The survey is published by an international research group of 13 academics, headed by Tae Oum, a business professor at UBC. Detailed results are available for a fee of US$500, to help underwrite research costs, though a free summary is posted on the Internet (www.atrsworld.org/publications.html).
Oum said McCoomb's "intimidating" letter rattled him and, fearing legal action, he consulted the university's lawyer and others. In the end, the research group agreed to cut Pearson from the efficiency analysis in the 2008 edition of the survey, due in late May.
"I have to protect myself," Oum said in an interview.
The 2008 survey, however, will continue to rank Pearson's landing fees and other factual information that is generally available from public sources.
Oum declined to comment on his latest internal findings about Pearson's efficiency, citing McCoomb's letter, but said the airport's ranking has been relatively low for several years.
A spokesman for McCoomb said the president was not threatening legal action but, as a former professor of civil engineering at the University of Toronto, was simply speaking "academic to academic."
"There's no attempt to shut down research," Scott Armstrong said in an interview. "Academic freedom is not an issue.
"What's at issue is we're simply asking that if someone is going to go around making accusations about our company, as any business would be, we're concerned about that, so we want to know where they're coming from."

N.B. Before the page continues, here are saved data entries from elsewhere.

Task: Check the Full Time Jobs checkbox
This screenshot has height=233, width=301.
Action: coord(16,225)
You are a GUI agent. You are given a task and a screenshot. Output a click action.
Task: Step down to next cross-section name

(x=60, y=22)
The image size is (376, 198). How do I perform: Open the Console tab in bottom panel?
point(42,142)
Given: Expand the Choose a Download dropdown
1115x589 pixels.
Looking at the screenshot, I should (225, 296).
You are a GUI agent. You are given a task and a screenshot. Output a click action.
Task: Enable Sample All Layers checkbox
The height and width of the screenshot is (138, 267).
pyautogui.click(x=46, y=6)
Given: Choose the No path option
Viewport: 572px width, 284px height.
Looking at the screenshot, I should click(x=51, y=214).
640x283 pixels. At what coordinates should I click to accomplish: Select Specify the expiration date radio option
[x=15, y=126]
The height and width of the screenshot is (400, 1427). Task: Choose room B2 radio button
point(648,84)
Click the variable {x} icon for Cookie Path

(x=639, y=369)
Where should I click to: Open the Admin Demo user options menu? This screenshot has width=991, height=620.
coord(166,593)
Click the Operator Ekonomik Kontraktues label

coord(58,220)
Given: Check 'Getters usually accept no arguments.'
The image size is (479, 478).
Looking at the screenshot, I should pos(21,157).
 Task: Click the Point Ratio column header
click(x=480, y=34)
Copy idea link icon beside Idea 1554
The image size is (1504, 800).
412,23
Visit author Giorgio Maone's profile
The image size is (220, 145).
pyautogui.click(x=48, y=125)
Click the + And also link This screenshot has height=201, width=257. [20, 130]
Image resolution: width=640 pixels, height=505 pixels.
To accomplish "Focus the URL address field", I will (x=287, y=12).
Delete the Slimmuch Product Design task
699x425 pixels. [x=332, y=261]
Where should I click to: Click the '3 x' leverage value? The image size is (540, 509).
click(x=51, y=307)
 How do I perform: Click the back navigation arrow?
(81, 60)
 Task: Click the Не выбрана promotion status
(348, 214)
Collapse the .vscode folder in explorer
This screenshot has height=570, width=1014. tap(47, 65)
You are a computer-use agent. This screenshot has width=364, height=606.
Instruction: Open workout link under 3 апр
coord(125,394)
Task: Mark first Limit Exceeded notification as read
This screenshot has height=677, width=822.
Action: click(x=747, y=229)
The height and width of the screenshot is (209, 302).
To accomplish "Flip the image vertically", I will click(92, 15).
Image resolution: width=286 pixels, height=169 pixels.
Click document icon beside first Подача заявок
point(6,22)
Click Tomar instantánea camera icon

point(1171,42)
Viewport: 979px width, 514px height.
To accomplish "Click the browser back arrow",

McCoomb challenged Oum's methodology and asked for access to the raw data so that a third party, hired by the GTAA, could make an independent assessment, Armstrong said. "That request was not honoured."
Oum says the research group decided "to keep the (international) data in house for competitive reasons," but offered to provide McCoomb all the raw data about Pearson, most of which the GTAA itself supplied last summer.
He acknowledged that the group's methodology - well-known among economists - is not the only one applicable, but said even when other analyses of efficiency are used, Pearson's results are similar.
"Basically, your airport needs to improve operating efficiency by benchmarking with more efficient airports," Oum told McCoomb in a written exchange last summer.